- MATERIAL TO PROCESS
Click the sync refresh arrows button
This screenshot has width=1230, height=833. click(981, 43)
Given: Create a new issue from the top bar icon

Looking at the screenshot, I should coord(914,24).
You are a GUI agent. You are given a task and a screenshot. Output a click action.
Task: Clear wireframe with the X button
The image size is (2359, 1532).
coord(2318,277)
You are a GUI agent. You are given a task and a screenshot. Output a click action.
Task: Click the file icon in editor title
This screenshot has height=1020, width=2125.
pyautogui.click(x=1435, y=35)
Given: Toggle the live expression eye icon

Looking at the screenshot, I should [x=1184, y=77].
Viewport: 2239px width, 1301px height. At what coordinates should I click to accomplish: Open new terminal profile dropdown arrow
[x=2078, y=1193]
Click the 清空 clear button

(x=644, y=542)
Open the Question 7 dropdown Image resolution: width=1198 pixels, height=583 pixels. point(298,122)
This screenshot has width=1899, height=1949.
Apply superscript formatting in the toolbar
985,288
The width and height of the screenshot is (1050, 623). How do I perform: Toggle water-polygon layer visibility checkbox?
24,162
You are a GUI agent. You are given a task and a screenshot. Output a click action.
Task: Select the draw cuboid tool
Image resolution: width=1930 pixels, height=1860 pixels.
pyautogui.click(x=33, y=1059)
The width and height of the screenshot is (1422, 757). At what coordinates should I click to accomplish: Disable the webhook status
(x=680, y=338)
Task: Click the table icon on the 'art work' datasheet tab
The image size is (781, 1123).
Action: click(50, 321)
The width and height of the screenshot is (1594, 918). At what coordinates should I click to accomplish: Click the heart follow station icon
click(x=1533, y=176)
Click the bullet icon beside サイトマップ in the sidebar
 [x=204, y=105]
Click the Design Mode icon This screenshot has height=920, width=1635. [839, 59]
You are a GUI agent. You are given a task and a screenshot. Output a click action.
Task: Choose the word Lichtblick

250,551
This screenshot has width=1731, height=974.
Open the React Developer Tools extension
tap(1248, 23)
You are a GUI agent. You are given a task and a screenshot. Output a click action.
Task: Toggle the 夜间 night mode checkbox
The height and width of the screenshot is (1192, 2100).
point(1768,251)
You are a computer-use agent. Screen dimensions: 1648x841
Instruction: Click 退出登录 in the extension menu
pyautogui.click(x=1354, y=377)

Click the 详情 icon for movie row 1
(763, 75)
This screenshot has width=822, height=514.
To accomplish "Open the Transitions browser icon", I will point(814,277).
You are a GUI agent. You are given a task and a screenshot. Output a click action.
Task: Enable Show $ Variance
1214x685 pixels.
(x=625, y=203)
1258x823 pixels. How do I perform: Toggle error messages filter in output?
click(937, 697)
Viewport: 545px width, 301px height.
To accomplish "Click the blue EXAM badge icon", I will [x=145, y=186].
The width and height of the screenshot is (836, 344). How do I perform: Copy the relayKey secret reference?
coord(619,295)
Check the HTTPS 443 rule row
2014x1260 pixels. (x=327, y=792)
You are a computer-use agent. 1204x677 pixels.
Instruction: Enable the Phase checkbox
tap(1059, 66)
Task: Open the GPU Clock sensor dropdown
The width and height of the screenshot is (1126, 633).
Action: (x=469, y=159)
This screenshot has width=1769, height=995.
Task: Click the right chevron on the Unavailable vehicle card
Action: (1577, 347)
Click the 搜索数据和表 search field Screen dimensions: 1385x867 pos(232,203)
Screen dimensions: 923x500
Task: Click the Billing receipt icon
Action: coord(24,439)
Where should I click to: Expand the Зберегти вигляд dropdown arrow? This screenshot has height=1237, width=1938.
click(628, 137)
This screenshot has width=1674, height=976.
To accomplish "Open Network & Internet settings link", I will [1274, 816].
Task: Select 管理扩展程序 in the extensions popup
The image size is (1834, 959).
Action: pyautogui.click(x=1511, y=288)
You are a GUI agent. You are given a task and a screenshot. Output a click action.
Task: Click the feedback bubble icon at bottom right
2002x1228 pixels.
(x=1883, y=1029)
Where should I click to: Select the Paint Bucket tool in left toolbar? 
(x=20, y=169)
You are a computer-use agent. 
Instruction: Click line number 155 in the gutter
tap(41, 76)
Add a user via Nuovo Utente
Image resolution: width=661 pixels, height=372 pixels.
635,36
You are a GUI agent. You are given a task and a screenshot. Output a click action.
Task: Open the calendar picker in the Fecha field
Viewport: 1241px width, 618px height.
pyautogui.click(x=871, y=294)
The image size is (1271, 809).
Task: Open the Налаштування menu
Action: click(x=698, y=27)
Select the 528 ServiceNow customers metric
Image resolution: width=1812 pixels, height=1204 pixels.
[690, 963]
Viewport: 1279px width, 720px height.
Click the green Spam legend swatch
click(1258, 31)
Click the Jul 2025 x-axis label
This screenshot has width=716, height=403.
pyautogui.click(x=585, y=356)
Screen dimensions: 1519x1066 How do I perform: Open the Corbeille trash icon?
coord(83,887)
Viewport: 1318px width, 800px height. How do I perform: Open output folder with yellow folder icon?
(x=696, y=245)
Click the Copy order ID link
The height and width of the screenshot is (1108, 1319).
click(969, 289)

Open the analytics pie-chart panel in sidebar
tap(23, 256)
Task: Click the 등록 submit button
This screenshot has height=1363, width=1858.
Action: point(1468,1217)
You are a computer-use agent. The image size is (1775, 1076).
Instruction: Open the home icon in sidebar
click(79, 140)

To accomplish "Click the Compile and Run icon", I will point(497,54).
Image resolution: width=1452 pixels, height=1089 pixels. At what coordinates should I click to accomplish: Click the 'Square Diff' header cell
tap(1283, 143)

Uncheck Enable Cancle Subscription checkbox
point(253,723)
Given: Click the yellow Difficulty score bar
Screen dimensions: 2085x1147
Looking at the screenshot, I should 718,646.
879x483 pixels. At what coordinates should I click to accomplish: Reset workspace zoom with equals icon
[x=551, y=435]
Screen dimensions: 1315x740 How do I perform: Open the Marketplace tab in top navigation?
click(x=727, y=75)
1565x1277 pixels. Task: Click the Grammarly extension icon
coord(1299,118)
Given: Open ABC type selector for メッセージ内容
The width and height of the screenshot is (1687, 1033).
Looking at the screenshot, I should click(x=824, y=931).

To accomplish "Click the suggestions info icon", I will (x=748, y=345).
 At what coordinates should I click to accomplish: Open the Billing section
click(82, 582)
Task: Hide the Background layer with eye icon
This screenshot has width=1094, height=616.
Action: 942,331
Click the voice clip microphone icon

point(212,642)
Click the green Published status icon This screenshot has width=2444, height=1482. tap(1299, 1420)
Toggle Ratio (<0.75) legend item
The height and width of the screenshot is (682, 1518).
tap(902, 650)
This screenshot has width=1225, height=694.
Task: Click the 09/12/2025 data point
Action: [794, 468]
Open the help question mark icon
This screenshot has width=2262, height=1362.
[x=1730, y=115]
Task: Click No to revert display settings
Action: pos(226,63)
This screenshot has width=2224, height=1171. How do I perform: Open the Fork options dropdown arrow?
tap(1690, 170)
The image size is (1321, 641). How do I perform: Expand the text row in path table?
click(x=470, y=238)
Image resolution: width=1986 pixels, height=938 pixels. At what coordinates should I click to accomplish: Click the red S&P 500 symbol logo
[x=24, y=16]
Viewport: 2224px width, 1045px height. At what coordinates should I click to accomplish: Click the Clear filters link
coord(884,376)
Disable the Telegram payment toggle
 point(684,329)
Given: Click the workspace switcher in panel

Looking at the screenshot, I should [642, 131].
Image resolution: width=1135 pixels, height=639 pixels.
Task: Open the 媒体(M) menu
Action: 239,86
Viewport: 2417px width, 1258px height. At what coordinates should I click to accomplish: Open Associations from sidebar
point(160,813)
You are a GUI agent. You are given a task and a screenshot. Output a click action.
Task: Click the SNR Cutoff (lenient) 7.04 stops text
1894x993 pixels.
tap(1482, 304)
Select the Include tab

- YOUR INSTRUCTIONS
Return the listing above word for word.

- PROBLEM SOLUTION
Click the sync refresh arrows button
This screenshot has width=1230, height=833. click(981, 43)
Given: Create a new issue from the top bar icon

Looking at the screenshot, I should coord(914,24).
You are a GUI agent. You are given a task and a screenshot. Output a click action.
Task: Clear wireframe with the X button
The image size is (2359, 1532).
coord(2318,277)
You are a GUI agent. You are given a task and a screenshot. Output a click action.
Task: Click the file icon in editor title
This screenshot has height=1020, width=2125.
pyautogui.click(x=1435, y=35)
Given: Toggle the live expression eye icon

Looking at the screenshot, I should [x=1184, y=77].
Viewport: 2239px width, 1301px height. At what coordinates should I click to accomplish: Open new terminal profile dropdown arrow
[x=2078, y=1193]
Click the 清空 clear button

(x=644, y=542)
Open the Question 7 dropdown Image resolution: width=1198 pixels, height=583 pixels. point(298,122)
This screenshot has width=1899, height=1949.
Apply superscript formatting in the toolbar
985,288
The width and height of the screenshot is (1050, 623). How do I perform: Toggle water-polygon layer visibility checkbox?
24,162
You are a GUI agent. You are given a task and a screenshot. Output a click action.
Task: Select the draw cuboid tool
Image resolution: width=1930 pixels, height=1860 pixels.
pyautogui.click(x=33, y=1059)
The width and height of the screenshot is (1422, 757). At what coordinates should I click to accomplish: Disable the webhook status
(x=680, y=338)
Task: Click the table icon on the 'art work' datasheet tab
The image size is (781, 1123).
Action: click(50, 321)
The width and height of the screenshot is (1594, 918). At what coordinates should I click to accomplish: Click the heart follow station icon
click(x=1533, y=176)
Click the bullet icon beside サイトマップ in the sidebar
 [x=204, y=105]
Click the Design Mode icon This screenshot has height=920, width=1635. [839, 59]
You are a GUI agent. You are given a task and a screenshot. Output a click action.
Task: Choose the word Lichtblick

250,551
This screenshot has width=1731, height=974.
Open the React Developer Tools extension
tap(1248, 23)
You are a GUI agent. You are given a task and a screenshot. Output a click action.
Task: Toggle the 夜间 night mode checkbox
The height and width of the screenshot is (1192, 2100).
point(1768,251)
You are a computer-use agent. Screen dimensions: 1648x841
Instruction: Click 退出登录 in the extension menu
pyautogui.click(x=1354, y=377)

Click the 详情 icon for movie row 1
(763, 75)
This screenshot has width=822, height=514.
To accomplish "Open the Transitions browser icon", I will point(814,277).
You are a GUI agent. You are given a task and a screenshot. Output a click action.
Task: Enable Show $ Variance
1214x685 pixels.
(x=625, y=203)
1258x823 pixels. How do I perform: Toggle error messages filter in output?
click(937, 697)
Viewport: 545px width, 301px height.
To accomplish "Click the blue EXAM badge icon", I will [x=145, y=186].
The width and height of the screenshot is (836, 344). How do I perform: Copy the relayKey secret reference?
coord(619,295)
Check the HTTPS 443 rule row
2014x1260 pixels. (x=327, y=792)
You are a computer-use agent. 1204x677 pixels.
Instruction: Enable the Phase checkbox
tap(1059, 66)
Task: Open the GPU Clock sensor dropdown
The width and height of the screenshot is (1126, 633).
Action: (x=469, y=159)
This screenshot has width=1769, height=995.
Task: Click the right chevron on the Unavailable vehicle card
Action: (1577, 347)
Click the 搜索数据和表 search field Screen dimensions: 1385x867 pos(232,203)
Screen dimensions: 923x500
Task: Click the Billing receipt icon
Action: coord(24,439)
Where should I click to: Expand the Зберегти вигляд dropdown arrow? This screenshot has height=1237, width=1938.
click(628, 137)
This screenshot has width=1674, height=976.
To accomplish "Open Network & Internet settings link", I will [1274, 816].
Task: Select 管理扩展程序 in the extensions popup
The image size is (1834, 959).
Action: pyautogui.click(x=1511, y=288)
You are a GUI agent. You are given a task and a screenshot. Output a click action.
Task: Click the feedback bubble icon at bottom right
2002x1228 pixels.
(x=1883, y=1029)
Where should I click to: Select the Paint Bucket tool in left toolbar? 
(x=20, y=169)
You are a computer-use agent. 
Instruction: Click line number 155 in the gutter
tap(41, 76)
Add a user via Nuovo Utente
Image resolution: width=661 pixels, height=372 pixels.
635,36
You are a GUI agent. You are given a task and a screenshot. Output a click action.
Task: Open the calendar picker in the Fecha field
Viewport: 1241px width, 618px height.
pyautogui.click(x=871, y=294)
The image size is (1271, 809).
Task: Open the Налаштування menu
Action: click(x=698, y=27)
Select the 528 ServiceNow customers metric
Image resolution: width=1812 pixels, height=1204 pixels.
[690, 963]
Viewport: 1279px width, 720px height.
Click the green Spam legend swatch
click(1258, 31)
Click the Jul 2025 x-axis label
This screenshot has width=716, height=403.
pyautogui.click(x=585, y=356)
Screen dimensions: 1519x1066 How do I perform: Open the Corbeille trash icon?
coord(83,887)
Viewport: 1318px width, 800px height. How do I perform: Open output folder with yellow folder icon?
(x=696, y=245)
Click the Copy order ID link
The height and width of the screenshot is (1108, 1319).
click(969, 289)

Open the analytics pie-chart panel in sidebar
tap(23, 256)
Task: Click the 등록 submit button
This screenshot has height=1363, width=1858.
Action: point(1468,1217)
You are a computer-use agent. The image size is (1775, 1076).
Instruction: Open the home icon in sidebar
click(79, 140)

To accomplish "Click the Compile and Run icon", I will point(497,54).
Image resolution: width=1452 pixels, height=1089 pixels. At what coordinates should I click to accomplish: Click the 'Square Diff' header cell
tap(1283, 143)

Uncheck Enable Cancle Subscription checkbox
point(253,723)
Given: Click the yellow Difficulty score bar
Screen dimensions: 2085x1147
Looking at the screenshot, I should 718,646.
879x483 pixels. At what coordinates should I click to accomplish: Reset workspace zoom with equals icon
[x=551, y=435]
Screen dimensions: 1315x740 How do I perform: Open the Marketplace tab in top navigation?
click(x=727, y=75)
1565x1277 pixels. Task: Click the Grammarly extension icon
coord(1299,118)
Given: Open ABC type selector for メッセージ内容
The width and height of the screenshot is (1687, 1033).
Looking at the screenshot, I should click(x=824, y=931).

To accomplish "Click the suggestions info icon", I will (x=748, y=345).
 At what coordinates should I click to accomplish: Open the Billing section
click(82, 582)
Task: Hide the Background layer with eye icon
This screenshot has width=1094, height=616.
Action: 942,331
Click the voice clip microphone icon

point(212,642)
Click the green Published status icon This screenshot has width=2444, height=1482. tap(1299, 1420)
Toggle Ratio (<0.75) legend item
The height and width of the screenshot is (682, 1518).
tap(902, 650)
This screenshot has width=1225, height=694.
Task: Click the 09/12/2025 data point
Action: [794, 468]
Open the help question mark icon
This screenshot has width=2262, height=1362.
[x=1730, y=115]
Task: Click No to revert display settings
Action: pos(226,63)
This screenshot has width=2224, height=1171. How do I perform: Open the Fork options dropdown arrow?
tap(1690, 170)
The image size is (1321, 641). How do I perform: Expand the text row in path table?
click(x=470, y=238)
Image resolution: width=1986 pixels, height=938 pixels. At what coordinates should I click to accomplish: Click the red S&P 500 symbol logo
[x=24, y=16]
Viewport: 2224px width, 1045px height. At what coordinates should I click to accomplish: Click the Clear filters link
coord(884,376)
Disable the Telegram payment toggle
 point(684,329)
Given: Click the workspace switcher in panel

Looking at the screenshot, I should [642, 131].
Image resolution: width=1135 pixels, height=639 pixels.
Task: Open the 媒体(M) menu
Action: 239,86
Viewport: 2417px width, 1258px height. At what coordinates should I click to accomplish: Open Associations from sidebar
point(160,813)
You are a GUI agent. You are given a task and a screenshot. Output a click action.
Task: Click the SNR Cutoff (lenient) 7.04 stops text
1894x993 pixels.
tap(1482, 304)
Select the Include tab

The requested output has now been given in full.